Idee chiarissime per la musicista e produttrice canadese che, come di consueto, ha gestito tutte le fasi della lavorazione di un disco, il quarto in carriera, col quale dimostra di avere trovato la perfetta alchimia tra forma e sostanza. Sono tante le differenze che lo separano dai suoi altri lavori – la ripresa in “World Princess part II” del titolo di un brano di “Halfaxa” suona in questo senso piuttosto significativa -, a partire da una vocalità più solida, corposa e che rispetto al passato si allunga anche verso una tessitura più grave. Lo si sente subito dopo i vocalizzi del brano di apertura, “Laughing And Not Being Normal”, quasi un carol, in “California”, prima chicca electro pop del disco, che ne testimonia anche la maggior pulizia nella scrittura. In “Art Angels” ogni elemento è esattamente dove dovrebbe essere e la ricchezza e stratificazione degli arrangiamenti, che assieme ai dettagli dei campionamenti usati per le ritmiche lo rendono un album non solo bello da ballare, ma fantastico da ascoltare (…ballando), non cedono mai a barocchismi di sorta.
Gli zuccherini disseminati con abbondanza da Clair Boucher (nome di battesimo dell’artista) nel disco sono i synth anni 80 di “Flesh Without Blood”, primo singolo estratto dall’album e perla synth pop che ricorda i Goldfrapp di “Head First”; le chitarre di “Belly Of the Beat”, dove invece si sentono nella voce, ma non solo, gli echi della Kate Bush di “The Sensual World”, e quelle 90s di “Artangels” e “Pin”, un pezzo in cui l’atmosfera ovattata della strofa si apre nel trasporto della ritmica d’n’b di un chorus piacevolmente arioso; e la breve frase di synth di “Realiti”, in grado di creare dipendenza per tutti i 5:07 minuti del brano e oltre, ma che Grimes offre con parsimonia, abilmente disattendendo le aspettative dell’ascoltatore (ed è lì che scatta l’addiction) e dando vita ad uno dei brani più belli del disco.

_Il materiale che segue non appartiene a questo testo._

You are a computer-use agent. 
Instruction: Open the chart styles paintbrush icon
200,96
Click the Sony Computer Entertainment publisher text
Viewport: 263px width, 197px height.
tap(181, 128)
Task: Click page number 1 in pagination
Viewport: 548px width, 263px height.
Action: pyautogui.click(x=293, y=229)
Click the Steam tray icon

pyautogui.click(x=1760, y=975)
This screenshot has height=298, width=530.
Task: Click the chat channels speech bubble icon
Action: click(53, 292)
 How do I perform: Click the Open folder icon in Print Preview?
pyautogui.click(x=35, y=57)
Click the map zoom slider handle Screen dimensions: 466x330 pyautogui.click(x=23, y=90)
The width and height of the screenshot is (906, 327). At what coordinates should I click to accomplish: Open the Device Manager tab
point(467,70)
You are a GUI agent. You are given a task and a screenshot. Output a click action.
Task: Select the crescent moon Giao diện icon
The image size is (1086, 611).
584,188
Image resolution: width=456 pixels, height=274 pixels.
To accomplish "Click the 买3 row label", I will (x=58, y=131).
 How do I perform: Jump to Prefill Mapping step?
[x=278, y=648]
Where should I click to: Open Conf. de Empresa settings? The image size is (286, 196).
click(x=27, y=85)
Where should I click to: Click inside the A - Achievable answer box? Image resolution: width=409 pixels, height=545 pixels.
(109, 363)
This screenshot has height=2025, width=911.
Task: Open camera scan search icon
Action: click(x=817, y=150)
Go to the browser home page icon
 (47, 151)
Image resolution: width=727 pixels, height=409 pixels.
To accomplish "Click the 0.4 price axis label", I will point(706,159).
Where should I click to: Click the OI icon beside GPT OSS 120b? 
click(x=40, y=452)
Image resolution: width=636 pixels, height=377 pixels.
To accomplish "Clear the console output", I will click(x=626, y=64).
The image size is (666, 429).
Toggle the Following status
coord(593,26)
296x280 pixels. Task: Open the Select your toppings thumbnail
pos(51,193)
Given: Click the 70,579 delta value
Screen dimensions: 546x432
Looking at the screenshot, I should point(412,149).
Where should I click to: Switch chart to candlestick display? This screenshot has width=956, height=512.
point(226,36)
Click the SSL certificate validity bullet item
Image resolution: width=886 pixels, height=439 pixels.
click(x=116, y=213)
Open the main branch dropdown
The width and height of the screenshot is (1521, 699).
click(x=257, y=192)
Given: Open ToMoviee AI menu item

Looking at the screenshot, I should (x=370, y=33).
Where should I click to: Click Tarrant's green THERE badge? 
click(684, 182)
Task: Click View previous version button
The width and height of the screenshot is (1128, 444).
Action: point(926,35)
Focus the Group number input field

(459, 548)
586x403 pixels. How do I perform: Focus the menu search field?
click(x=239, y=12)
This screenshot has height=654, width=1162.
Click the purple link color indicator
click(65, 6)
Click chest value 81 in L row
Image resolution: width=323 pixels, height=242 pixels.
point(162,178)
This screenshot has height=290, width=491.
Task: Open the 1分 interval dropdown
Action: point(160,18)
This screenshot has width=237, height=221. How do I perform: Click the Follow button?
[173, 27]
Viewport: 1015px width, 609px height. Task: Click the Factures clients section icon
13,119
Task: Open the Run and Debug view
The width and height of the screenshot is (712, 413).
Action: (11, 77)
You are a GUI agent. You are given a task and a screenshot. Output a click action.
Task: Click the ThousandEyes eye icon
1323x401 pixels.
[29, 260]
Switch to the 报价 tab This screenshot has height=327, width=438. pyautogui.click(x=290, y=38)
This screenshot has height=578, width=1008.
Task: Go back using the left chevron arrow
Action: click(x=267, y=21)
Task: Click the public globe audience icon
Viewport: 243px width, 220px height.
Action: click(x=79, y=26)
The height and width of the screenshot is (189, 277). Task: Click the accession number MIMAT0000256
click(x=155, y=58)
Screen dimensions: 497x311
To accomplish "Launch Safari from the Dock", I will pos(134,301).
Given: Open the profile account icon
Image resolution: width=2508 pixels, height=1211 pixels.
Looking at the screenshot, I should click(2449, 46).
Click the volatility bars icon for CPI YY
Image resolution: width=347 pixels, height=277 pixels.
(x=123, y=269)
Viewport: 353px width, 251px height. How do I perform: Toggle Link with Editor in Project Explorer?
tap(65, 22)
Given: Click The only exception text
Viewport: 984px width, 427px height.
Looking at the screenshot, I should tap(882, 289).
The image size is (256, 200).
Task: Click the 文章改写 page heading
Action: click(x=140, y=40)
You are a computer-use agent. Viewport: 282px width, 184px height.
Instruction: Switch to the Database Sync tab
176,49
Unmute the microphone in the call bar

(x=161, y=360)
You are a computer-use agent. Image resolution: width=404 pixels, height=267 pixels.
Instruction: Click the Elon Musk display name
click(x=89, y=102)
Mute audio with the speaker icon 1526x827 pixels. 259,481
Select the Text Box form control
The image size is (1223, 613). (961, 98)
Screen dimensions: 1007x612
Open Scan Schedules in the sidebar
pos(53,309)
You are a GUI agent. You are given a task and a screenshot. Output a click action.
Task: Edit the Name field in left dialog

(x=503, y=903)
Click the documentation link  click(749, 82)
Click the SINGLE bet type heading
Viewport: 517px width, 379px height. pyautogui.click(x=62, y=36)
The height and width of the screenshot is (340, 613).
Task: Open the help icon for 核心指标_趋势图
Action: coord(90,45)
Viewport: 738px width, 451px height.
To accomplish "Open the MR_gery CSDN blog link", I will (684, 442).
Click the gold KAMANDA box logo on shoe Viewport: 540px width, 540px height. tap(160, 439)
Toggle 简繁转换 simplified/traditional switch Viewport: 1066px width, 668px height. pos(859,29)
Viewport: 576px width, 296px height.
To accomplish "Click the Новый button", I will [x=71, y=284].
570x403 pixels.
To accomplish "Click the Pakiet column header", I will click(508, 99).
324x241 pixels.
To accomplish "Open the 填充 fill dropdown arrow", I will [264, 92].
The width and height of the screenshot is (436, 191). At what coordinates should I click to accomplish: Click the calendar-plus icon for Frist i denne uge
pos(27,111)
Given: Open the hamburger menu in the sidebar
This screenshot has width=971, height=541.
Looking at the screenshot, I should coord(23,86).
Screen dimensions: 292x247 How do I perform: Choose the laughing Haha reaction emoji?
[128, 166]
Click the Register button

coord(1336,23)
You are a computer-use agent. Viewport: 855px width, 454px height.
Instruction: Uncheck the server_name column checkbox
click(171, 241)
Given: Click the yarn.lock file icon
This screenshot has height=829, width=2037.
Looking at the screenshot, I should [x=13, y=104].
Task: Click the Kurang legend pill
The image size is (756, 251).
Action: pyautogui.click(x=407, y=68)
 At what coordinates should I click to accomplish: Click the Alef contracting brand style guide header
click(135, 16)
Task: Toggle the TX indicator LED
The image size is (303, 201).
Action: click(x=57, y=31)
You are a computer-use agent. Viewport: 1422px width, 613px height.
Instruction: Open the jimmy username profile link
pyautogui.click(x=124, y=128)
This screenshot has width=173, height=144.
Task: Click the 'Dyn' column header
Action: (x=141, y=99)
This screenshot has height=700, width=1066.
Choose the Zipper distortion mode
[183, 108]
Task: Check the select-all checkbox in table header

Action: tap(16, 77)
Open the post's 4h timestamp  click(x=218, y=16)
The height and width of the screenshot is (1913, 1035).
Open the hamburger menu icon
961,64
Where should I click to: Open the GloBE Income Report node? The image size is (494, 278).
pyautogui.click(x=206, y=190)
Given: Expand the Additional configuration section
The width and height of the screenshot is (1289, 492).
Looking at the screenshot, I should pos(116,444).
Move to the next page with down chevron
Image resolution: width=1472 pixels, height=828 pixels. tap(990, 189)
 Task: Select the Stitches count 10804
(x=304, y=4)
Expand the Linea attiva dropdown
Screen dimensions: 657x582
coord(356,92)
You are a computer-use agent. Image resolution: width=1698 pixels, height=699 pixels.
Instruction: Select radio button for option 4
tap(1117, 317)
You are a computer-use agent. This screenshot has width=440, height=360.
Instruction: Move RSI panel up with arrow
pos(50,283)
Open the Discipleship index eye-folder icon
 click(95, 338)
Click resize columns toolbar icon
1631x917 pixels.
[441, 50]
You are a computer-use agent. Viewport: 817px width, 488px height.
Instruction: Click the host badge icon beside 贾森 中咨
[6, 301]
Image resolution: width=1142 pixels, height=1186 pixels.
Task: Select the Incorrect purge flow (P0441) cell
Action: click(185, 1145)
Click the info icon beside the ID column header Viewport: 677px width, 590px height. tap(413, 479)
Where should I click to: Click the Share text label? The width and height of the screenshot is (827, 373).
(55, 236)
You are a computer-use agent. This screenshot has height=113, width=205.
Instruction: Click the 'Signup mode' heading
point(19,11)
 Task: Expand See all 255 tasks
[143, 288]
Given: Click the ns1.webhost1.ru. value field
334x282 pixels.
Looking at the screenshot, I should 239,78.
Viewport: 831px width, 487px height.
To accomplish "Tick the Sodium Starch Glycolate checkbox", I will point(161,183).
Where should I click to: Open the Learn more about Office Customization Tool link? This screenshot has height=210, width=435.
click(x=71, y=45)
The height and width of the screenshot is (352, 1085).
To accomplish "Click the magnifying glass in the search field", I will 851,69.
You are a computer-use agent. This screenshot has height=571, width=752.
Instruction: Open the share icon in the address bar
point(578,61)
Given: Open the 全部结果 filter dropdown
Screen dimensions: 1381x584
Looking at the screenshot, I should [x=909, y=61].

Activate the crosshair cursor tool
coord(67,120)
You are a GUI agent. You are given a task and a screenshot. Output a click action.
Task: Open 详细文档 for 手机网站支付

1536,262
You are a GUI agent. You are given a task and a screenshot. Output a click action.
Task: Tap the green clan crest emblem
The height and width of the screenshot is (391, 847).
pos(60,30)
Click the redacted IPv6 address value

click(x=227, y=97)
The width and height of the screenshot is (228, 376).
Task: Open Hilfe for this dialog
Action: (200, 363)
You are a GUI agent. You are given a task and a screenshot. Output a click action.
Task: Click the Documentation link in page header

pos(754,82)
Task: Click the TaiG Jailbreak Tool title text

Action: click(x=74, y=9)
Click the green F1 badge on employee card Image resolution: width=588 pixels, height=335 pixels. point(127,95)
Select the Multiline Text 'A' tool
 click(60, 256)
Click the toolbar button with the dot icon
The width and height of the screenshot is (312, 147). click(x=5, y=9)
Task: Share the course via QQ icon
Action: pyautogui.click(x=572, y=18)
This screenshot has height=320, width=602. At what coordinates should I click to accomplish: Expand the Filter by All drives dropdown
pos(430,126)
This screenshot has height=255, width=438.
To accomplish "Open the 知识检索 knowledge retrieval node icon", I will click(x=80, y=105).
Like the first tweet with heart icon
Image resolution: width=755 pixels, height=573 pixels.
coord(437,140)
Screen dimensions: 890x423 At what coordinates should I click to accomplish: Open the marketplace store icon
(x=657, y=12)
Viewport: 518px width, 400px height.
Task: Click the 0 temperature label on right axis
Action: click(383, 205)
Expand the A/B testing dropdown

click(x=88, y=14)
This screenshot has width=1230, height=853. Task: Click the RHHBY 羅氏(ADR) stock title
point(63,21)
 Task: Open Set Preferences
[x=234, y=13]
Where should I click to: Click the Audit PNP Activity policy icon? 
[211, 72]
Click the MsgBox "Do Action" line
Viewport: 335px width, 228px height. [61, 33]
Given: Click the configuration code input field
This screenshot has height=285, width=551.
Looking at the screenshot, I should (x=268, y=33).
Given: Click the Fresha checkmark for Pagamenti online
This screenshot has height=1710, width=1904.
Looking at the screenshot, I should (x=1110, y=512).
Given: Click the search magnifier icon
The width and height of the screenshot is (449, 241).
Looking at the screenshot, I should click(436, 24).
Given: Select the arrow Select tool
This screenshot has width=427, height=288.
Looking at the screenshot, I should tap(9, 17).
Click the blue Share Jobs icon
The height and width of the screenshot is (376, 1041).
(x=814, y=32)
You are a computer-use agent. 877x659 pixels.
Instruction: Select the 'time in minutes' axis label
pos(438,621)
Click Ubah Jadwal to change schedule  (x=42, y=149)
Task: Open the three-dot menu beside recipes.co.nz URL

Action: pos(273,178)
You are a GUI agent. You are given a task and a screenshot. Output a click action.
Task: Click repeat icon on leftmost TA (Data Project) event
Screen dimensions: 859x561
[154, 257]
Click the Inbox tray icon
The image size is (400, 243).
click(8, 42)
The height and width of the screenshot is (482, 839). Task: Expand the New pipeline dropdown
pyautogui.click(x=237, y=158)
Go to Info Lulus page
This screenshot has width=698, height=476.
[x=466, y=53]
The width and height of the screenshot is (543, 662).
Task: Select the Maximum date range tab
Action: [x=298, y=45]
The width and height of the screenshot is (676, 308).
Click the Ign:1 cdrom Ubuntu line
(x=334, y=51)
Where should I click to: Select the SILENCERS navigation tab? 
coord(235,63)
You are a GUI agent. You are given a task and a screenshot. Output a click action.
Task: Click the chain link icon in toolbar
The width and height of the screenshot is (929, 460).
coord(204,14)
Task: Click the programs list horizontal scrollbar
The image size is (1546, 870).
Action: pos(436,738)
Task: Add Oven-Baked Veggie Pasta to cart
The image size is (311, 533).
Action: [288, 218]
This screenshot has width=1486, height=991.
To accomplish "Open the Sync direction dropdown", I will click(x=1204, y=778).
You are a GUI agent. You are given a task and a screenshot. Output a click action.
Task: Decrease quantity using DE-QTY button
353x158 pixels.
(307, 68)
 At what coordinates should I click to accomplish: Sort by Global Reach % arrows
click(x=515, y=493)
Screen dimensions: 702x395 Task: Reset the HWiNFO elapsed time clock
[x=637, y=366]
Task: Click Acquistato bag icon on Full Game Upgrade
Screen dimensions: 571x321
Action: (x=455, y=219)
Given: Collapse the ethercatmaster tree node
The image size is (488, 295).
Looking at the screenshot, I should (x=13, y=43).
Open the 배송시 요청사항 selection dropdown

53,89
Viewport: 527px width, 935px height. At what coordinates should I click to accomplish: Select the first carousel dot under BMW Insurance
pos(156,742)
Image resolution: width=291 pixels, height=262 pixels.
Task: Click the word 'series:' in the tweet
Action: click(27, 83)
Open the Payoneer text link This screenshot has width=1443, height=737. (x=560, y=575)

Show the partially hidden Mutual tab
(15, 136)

E poi ci sono i cori da cheerleader di “Kill V. Maim”, i violini a sorpresa di “Venus Fly” ft. Janelle Monáe uno dei pezzi più raffinatamente tamarri del disco assieme all’altra collaborazione inclusa, quella con la rapper taiwanese Aristophanes in “SCREAM”. Roba che nemmeno nei peggiori bar di Caracas, ma che seguita dalla ballata “Life In The Vivid Dream” conferisce ulteriore varietà ad un lavoro piacevolmente mosso per vocazione e che trova il suo minimo comune denominatore in un gusto per la melodia orecchiabile, ma mai banale o stucchevole. Un compendio storicamente aggiornato di 35 anni di pop partorito dalla mente di una musicista estremamente intelligente.